I just don’t think I have cancer Why some participants do not follow up with a recommended colonoscopy in colorectal cancer screening

Open Access
Authors
  • L.S. Bertels
Supervisors
  • H.C.P.M. van Weert
  • E. Dekker
Cosupervisors
  • B.J. Knottnerus
  • K.M. van Asselt
Award date 24-06-2021
ISBN
  • 9789464213355
Number of pages 149
Organisations
  • Faculty of Medicine (AMC-UvA)
Abstract
Participants who receive an unfavourable screening result in two-step colorectal cancer screening programmes have a significantly increased risk of colorectal cancer. They are therefore recommended a colonoscopy to examine the colon for the presence of cancer or a precursor to cancer. However, non-follow up of colonoscopy is an issue in almost all invitation based colorectal cancer-screening programmes. This thesis aimed to find out why some participants in the Dutch colorectal cancer-screening programme do not undergo colonoscopy after an unfavourable screening result. Methods used were interviews and a nation-wide questionnaire.
Results showed that participants who did not undergo colonoscopy more often feel their risk for colorectal cancer is low; more often have difficulties deciding, and have lower knowledge levels than those who do undergo colonoscopy. A negative colonoscopy advice from someone outside of the medical setting as well as referral to an unfamiliar colonoscopy location were also associated with non-follow up. Participants who do undergo colonoscopy more often believe their general practitioner is supportive of this examination. One third of participants who underwent the recommended colonoscopy (with a favourable outcome) reported high levels of cancer worry.
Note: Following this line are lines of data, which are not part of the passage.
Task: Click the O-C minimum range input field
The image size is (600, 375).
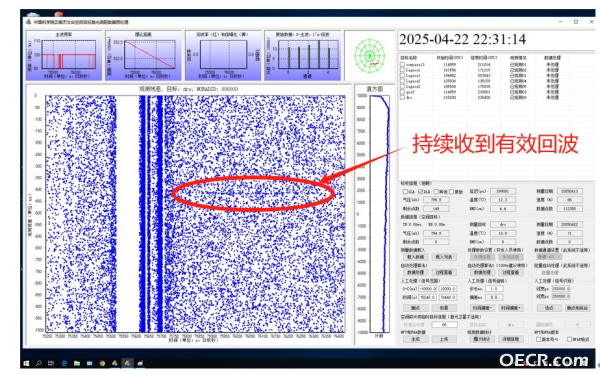Action: tap(428, 289)
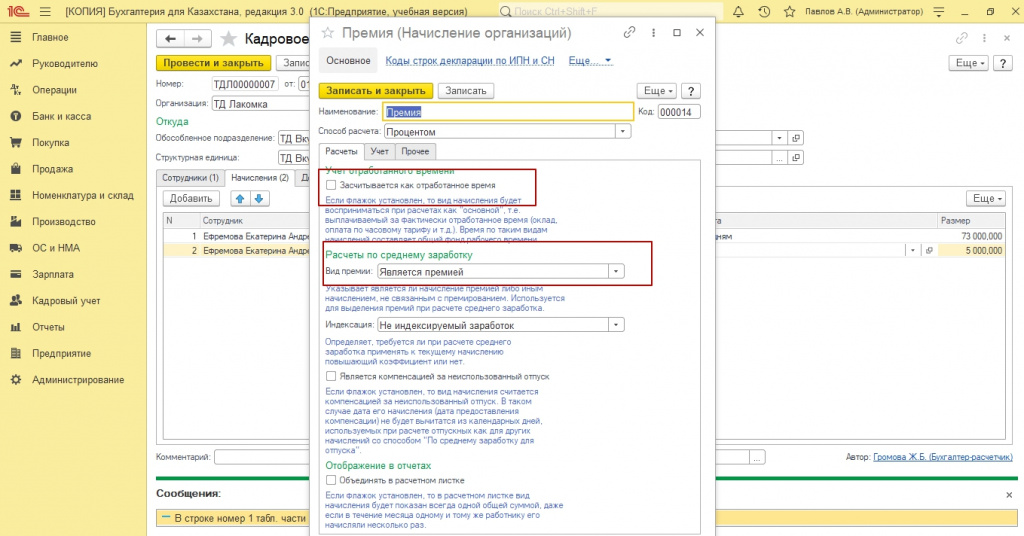Screen dimensions: 1024x536
Task: Move the row down with the blue down arrow
Action: point(258,198)
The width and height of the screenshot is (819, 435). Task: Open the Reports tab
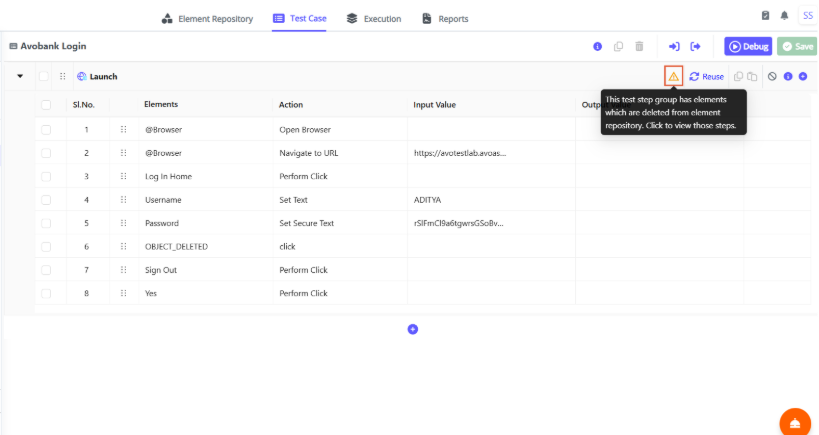pos(445,18)
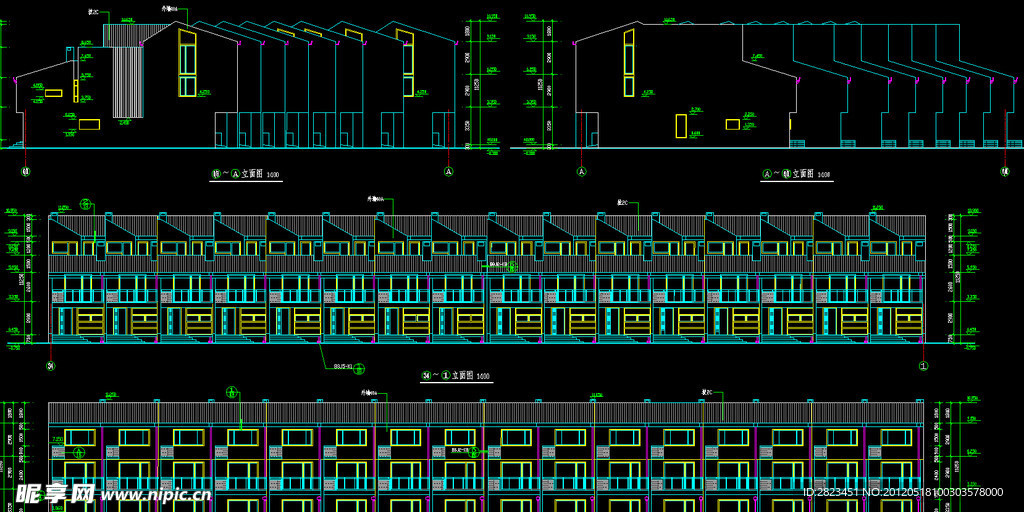Click the green circle callout above the middle elevation's left roof
Screen dimensions: 1024x512
(x=86, y=205)
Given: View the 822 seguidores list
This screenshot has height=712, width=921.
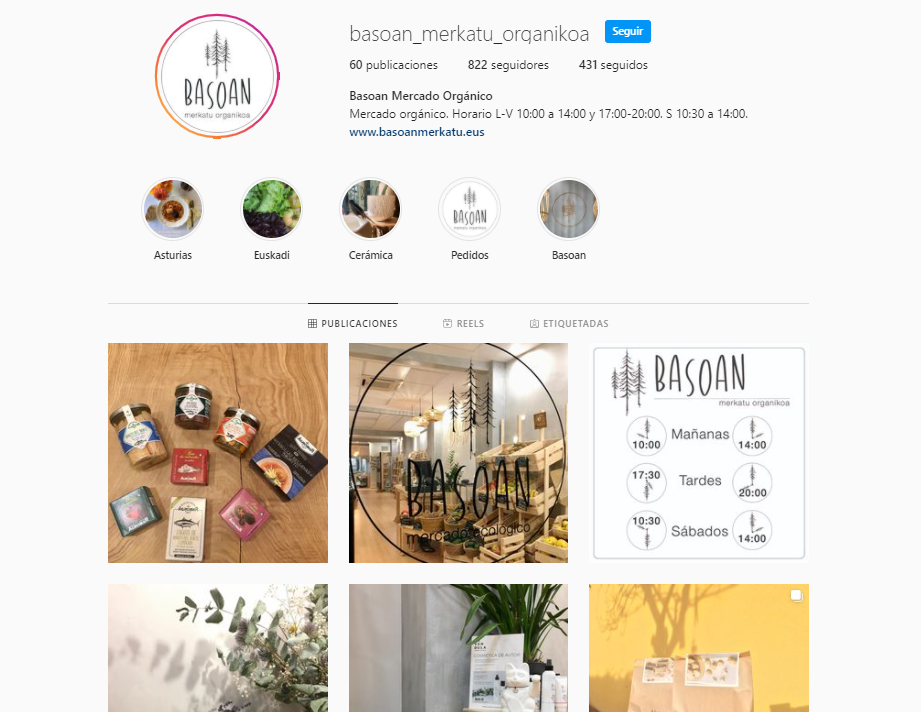Looking at the screenshot, I should coord(508,65).
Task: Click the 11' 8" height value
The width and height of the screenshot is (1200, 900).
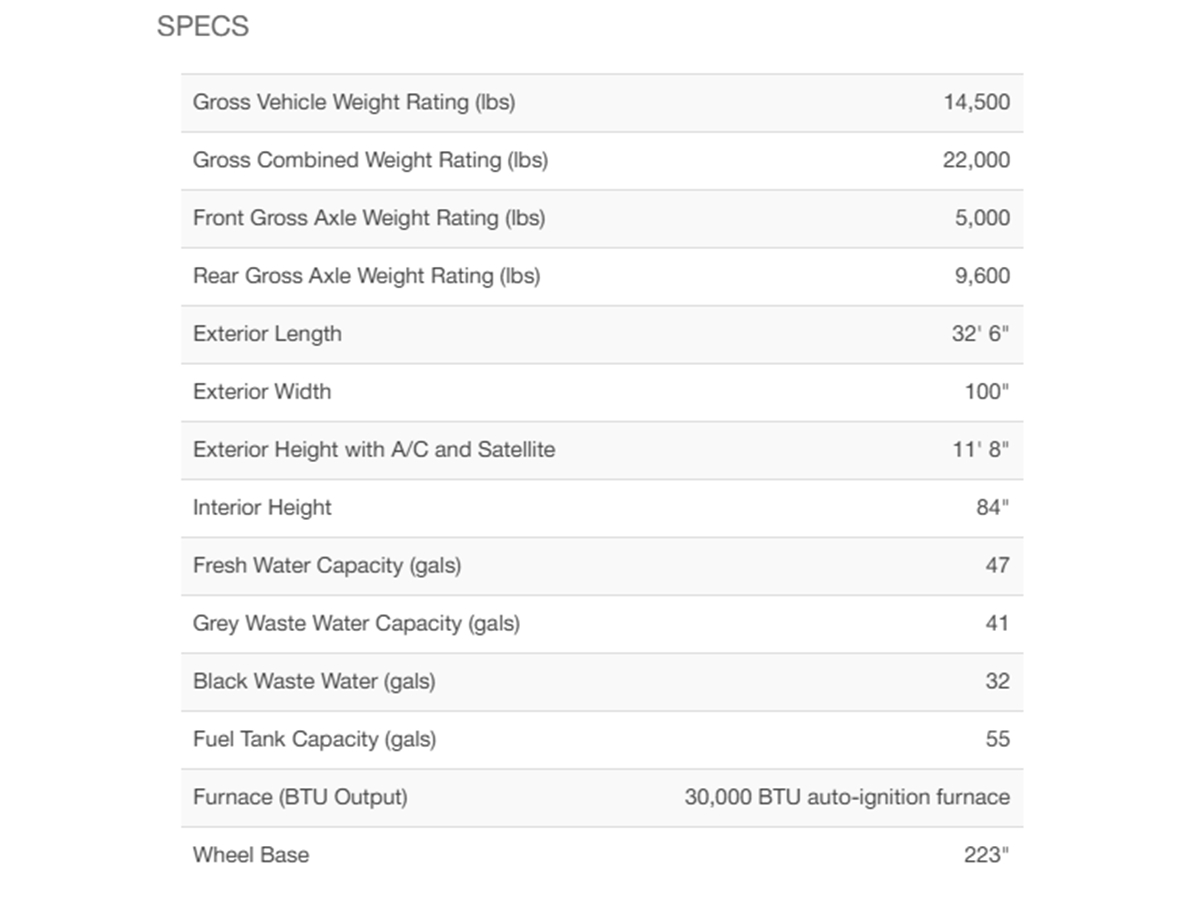Action: (980, 450)
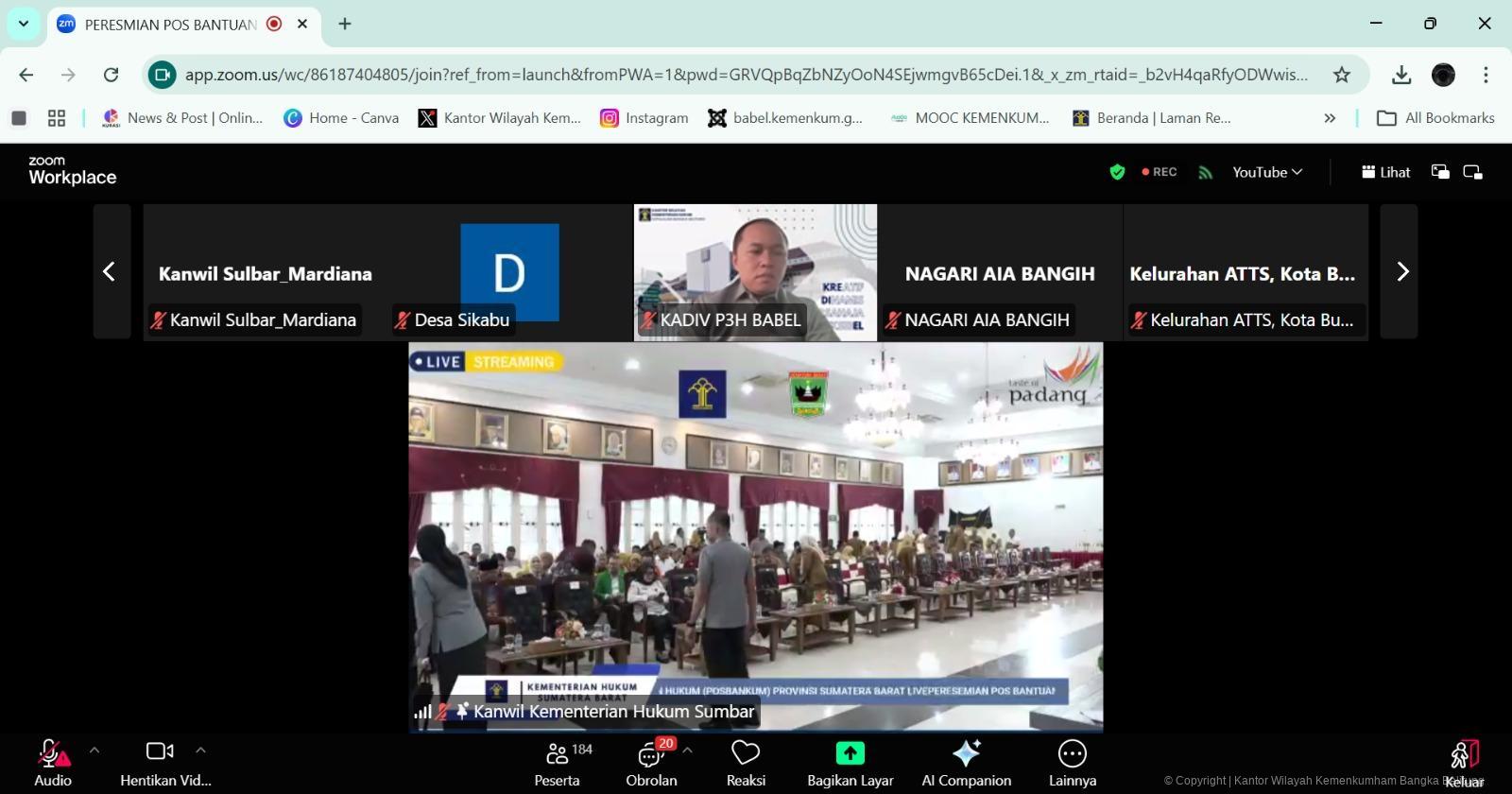The width and height of the screenshot is (1512, 794).
Task: Expand the video options arrow
Action: [200, 751]
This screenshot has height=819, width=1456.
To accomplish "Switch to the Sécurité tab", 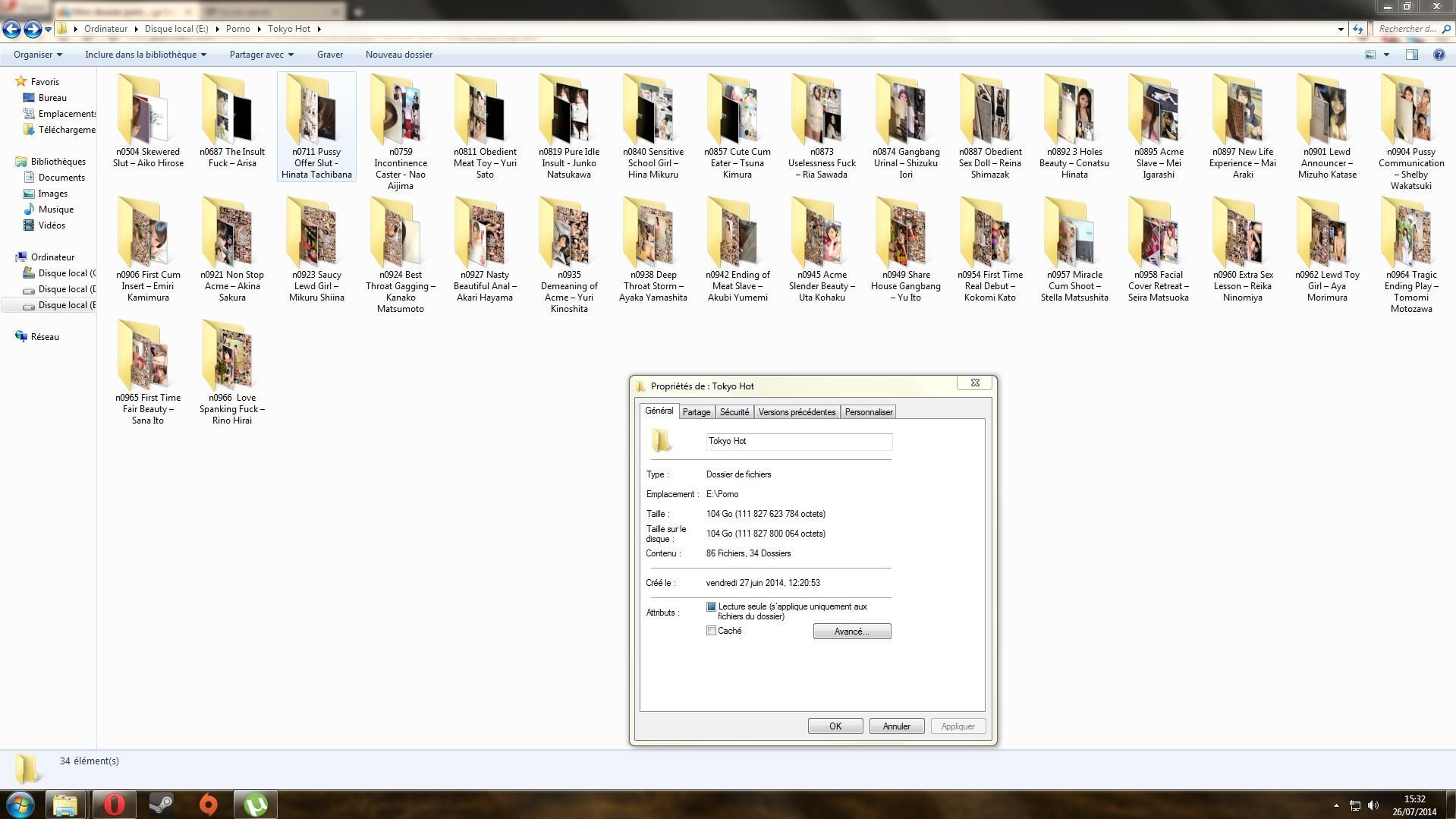I will pyautogui.click(x=734, y=412).
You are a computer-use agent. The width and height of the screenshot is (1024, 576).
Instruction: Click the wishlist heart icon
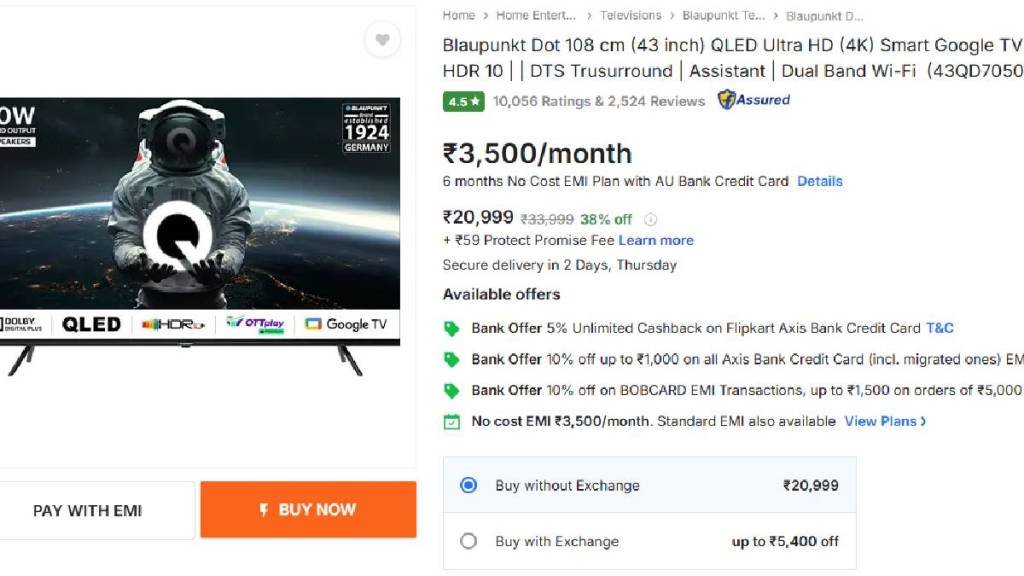click(x=382, y=40)
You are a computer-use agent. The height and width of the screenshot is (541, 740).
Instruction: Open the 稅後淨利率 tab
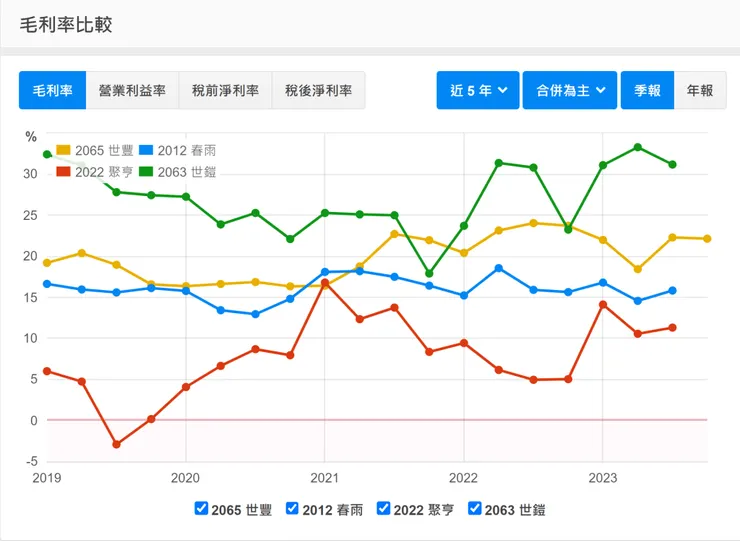click(318, 90)
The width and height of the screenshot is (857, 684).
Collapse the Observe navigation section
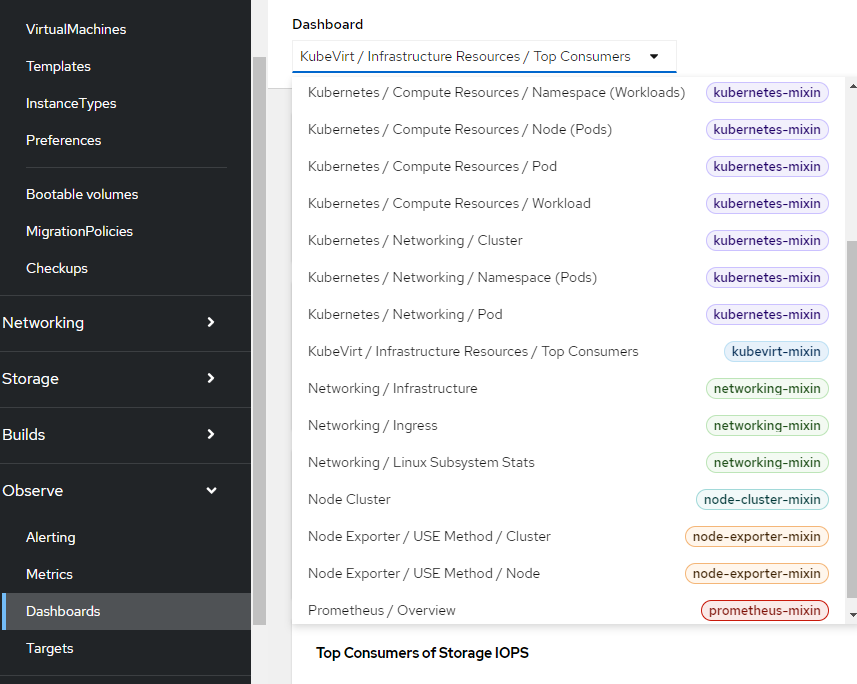pos(210,491)
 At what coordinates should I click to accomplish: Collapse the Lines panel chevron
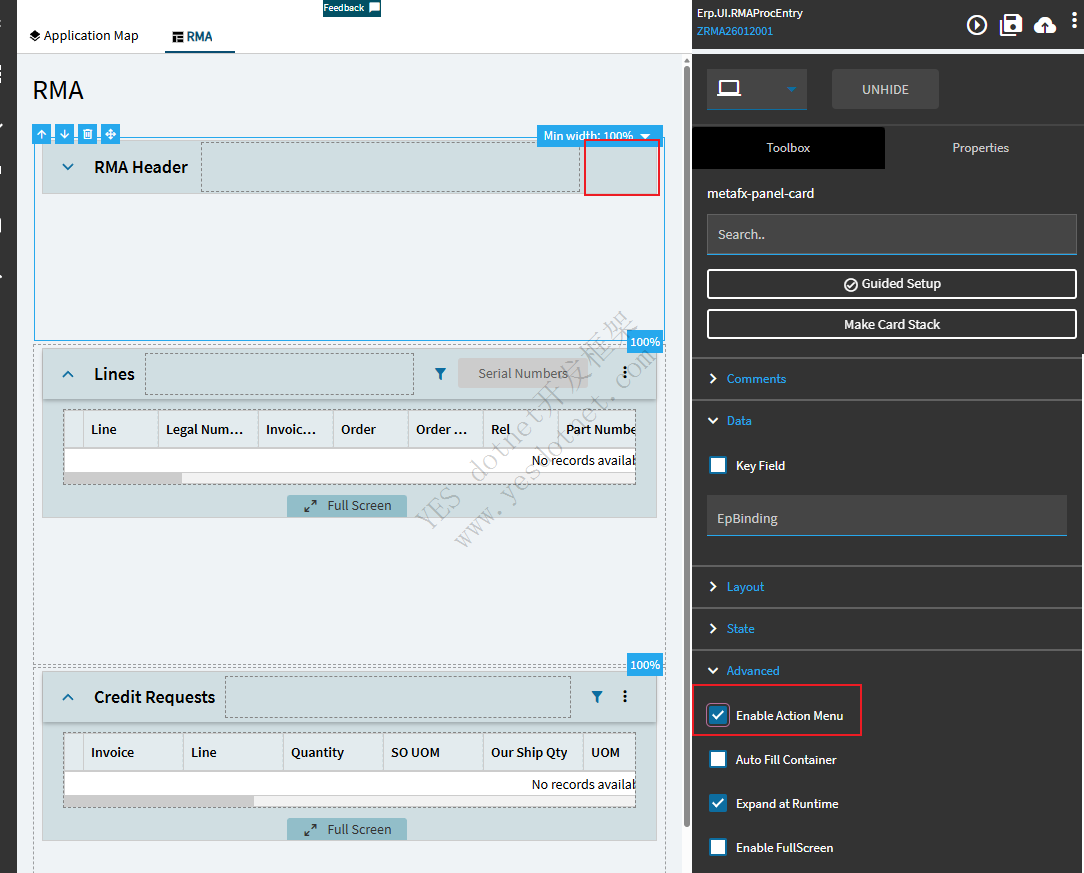click(68, 374)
This thesis theorizes that participation in two-step cancer screening may be viewed as a two-step decision by invitees, and that feelings of moral obligation may lead to participation that is less informed than prescribed by the rational choice model. As such, placing emphasis on colorectal cancer screening participation as a 1-step decision and offering guidance to those with decisional difficulties may offer opportunities for further improvement of population based colorectal cancer screening.